Street sweepings are loaded into a reception hopper and fed by conveyor to a heavy-duty machine, called the AggMax. This separates bits of stone from soil and contaminants.
Water is added to wash the waste in the AggMax. Organic material and any other lightweight wastes are removed from the surface water, and are then screened, dewatered and transported to a bay for composting.
Large particles of the washed aggregate (greater than 6mm) are dewatered and deposited in a bunker. This aggregate can be reused in road building or mixed with salt and used for gritting roads.
Remaining material (less than 6mm) is collected and pumped to a variable-concentration hydrocyclone, which separates sand from finer silt.

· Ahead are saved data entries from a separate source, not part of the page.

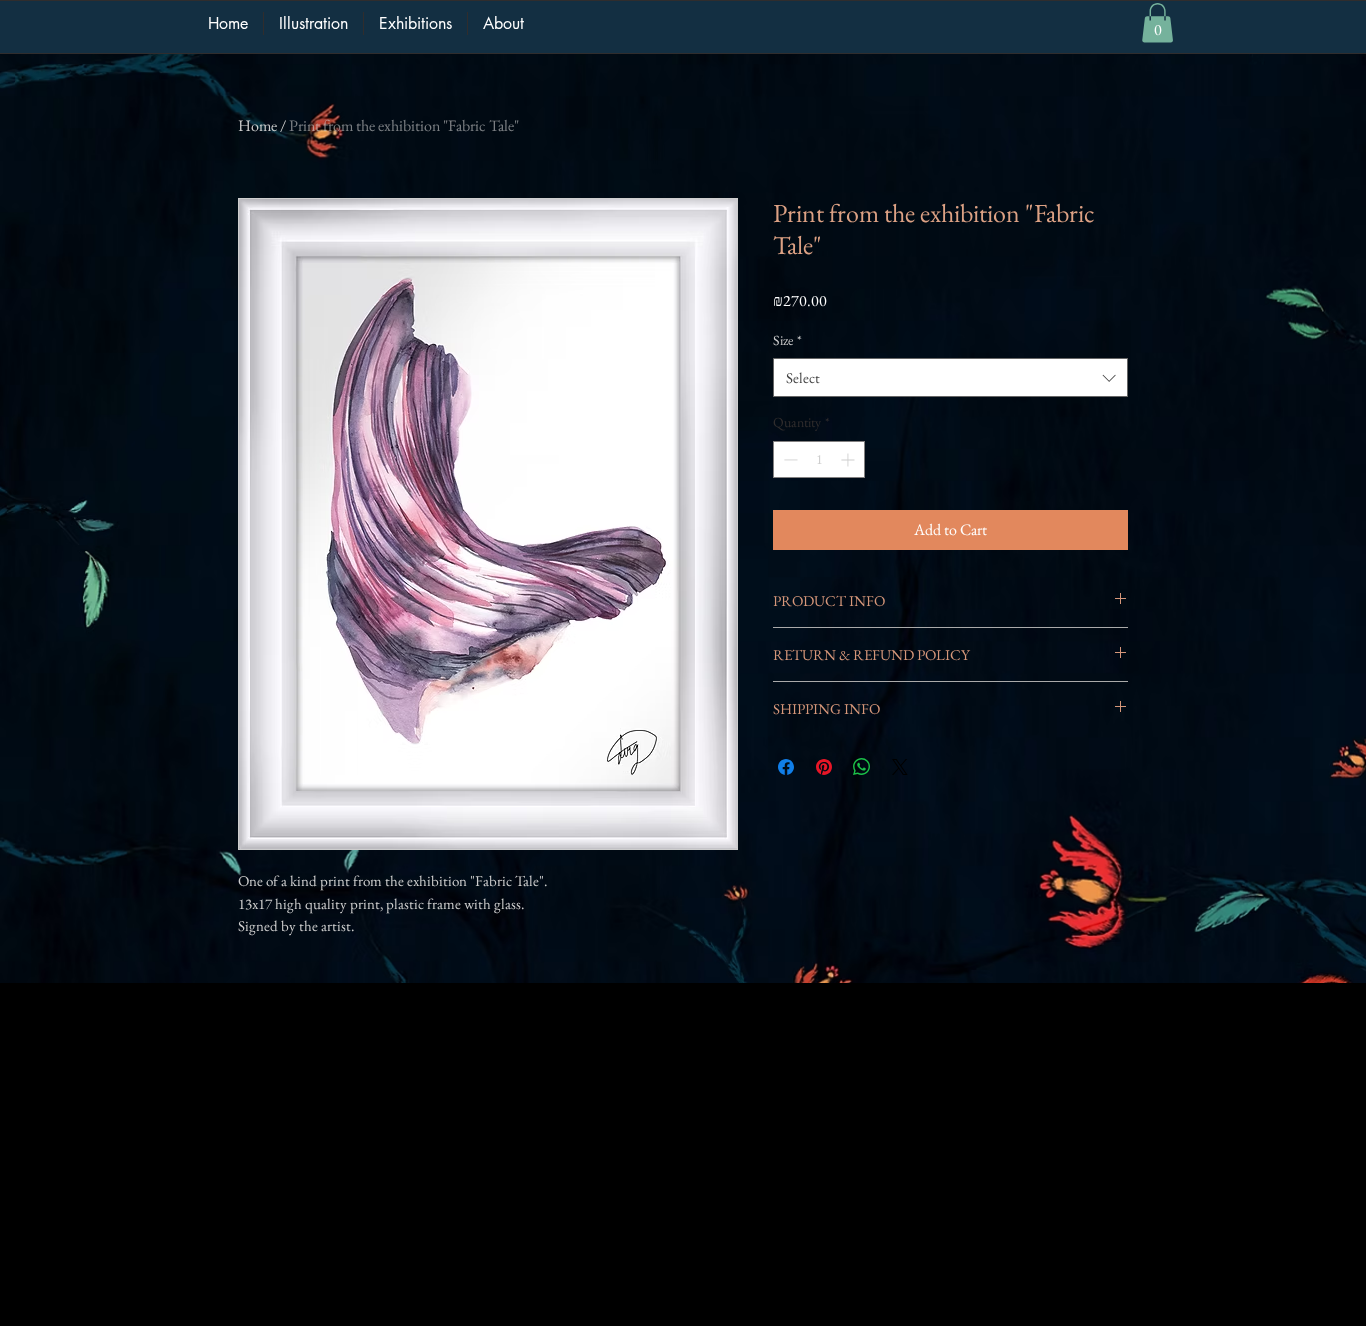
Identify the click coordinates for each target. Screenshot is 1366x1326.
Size (787, 340)
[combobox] (950, 377)
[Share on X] (900, 767)
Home (257, 125)
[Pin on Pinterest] (824, 767)
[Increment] (849, 459)
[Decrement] (788, 459)
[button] (1157, 22)
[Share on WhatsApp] (862, 767)
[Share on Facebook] (786, 767)
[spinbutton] (819, 459)
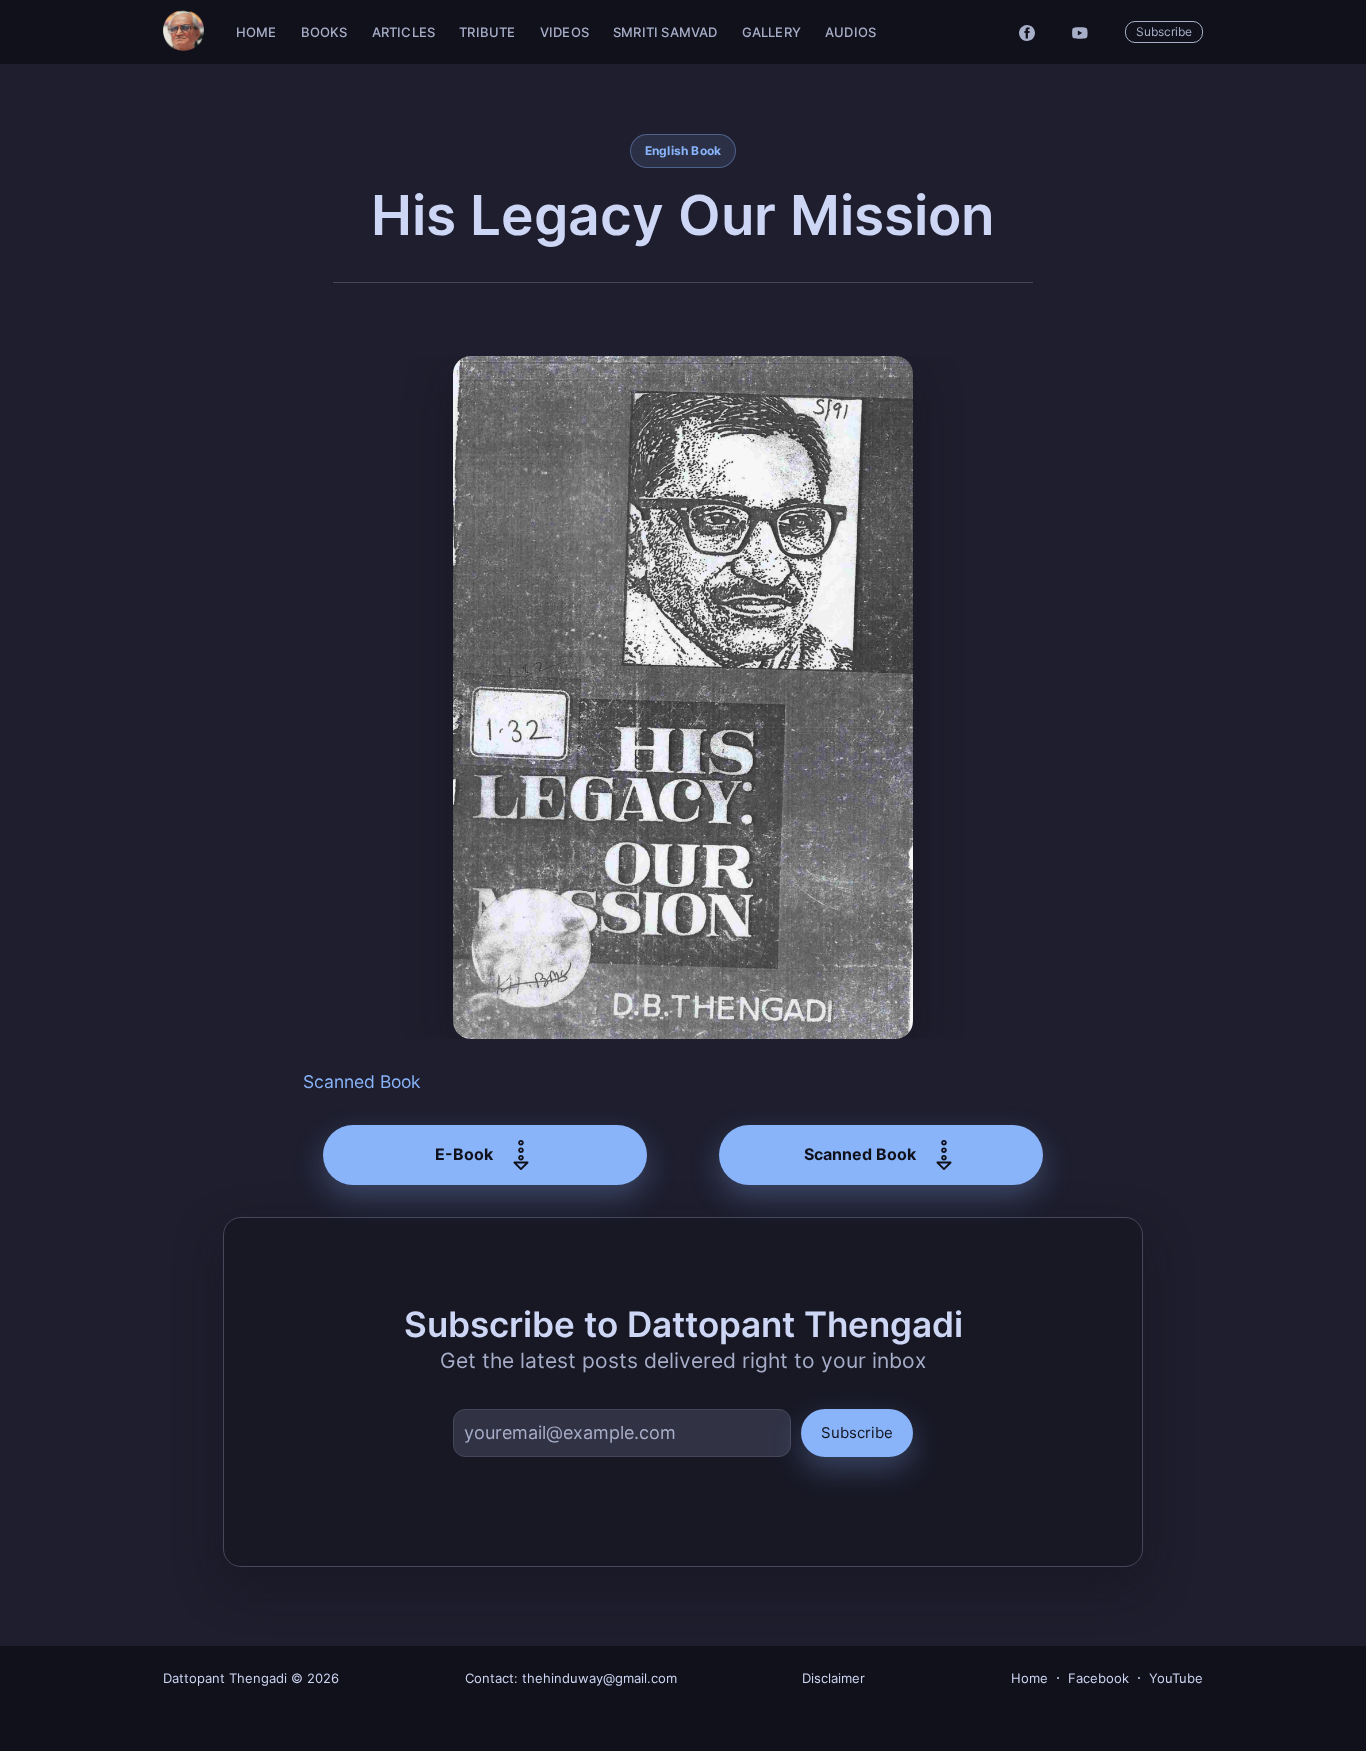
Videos (564, 32)
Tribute (487, 32)
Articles (404, 32)
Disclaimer (833, 1678)
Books (324, 32)
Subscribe (1164, 31)
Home (256, 32)
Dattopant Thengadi (225, 1678)
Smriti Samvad (665, 32)
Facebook (1098, 1678)
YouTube (1176, 1678)
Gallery (771, 32)
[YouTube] (1085, 32)
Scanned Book (362, 1081)
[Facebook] (1027, 32)
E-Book (464, 1154)
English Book (683, 150)
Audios (850, 32)
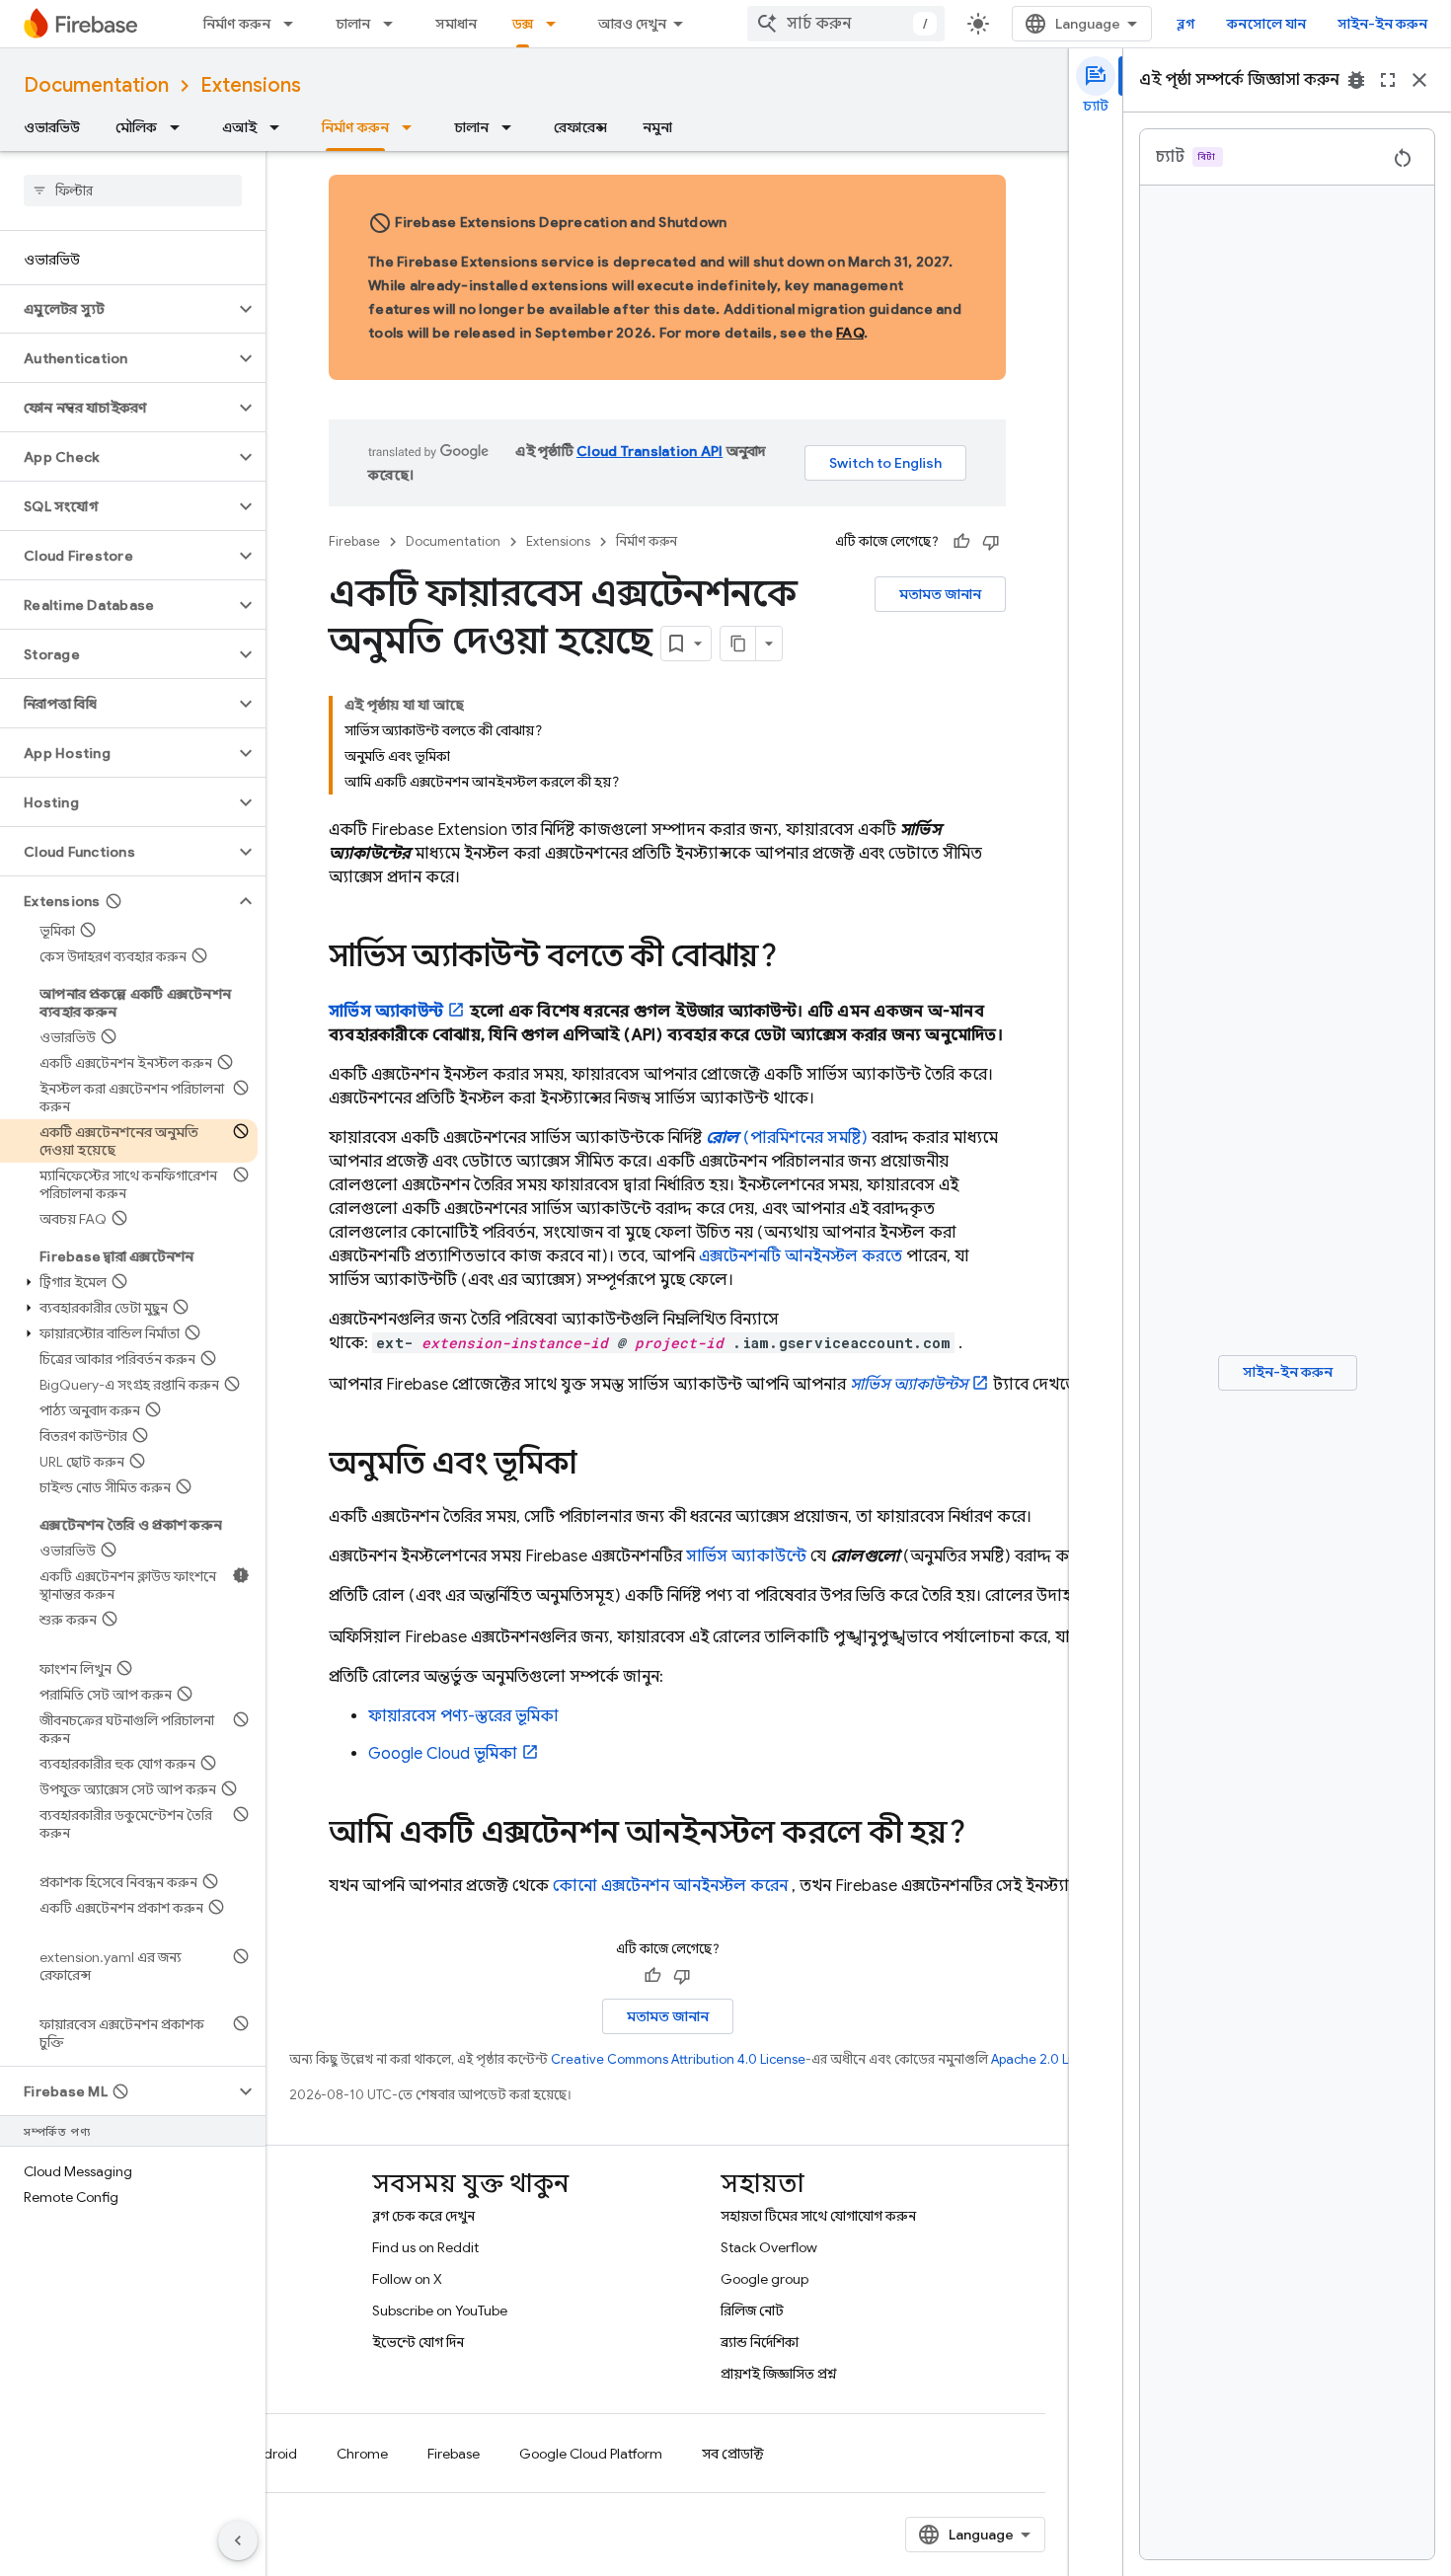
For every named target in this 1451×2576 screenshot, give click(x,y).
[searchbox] (133, 190)
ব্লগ (1186, 24)
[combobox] (846, 23)
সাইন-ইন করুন (1382, 24)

The sand is discharged onto a dewatering screen and then to a sand bunker. This sand can be used in the manufacture of concrete, as pipe-bedding material by utilities, or in other projects.
The silt (measuring less than 75 micron) passes directly into an AquaCycle thickener. When mixed with a small volume of chemical flocculants and coagulants, the fine silt particles stick together.
Then in the AquaCycle tank, this material rapidly coagulates, producing a thick sludge that settles at the bottom.
Process water overflows the top of the tank to a recycled water storage tank for re-use within the system.
The sludge is then pressed to a produce a filter cake. A clay-type material, this is rich in nutrients and can be blended with soils in land remediation projects.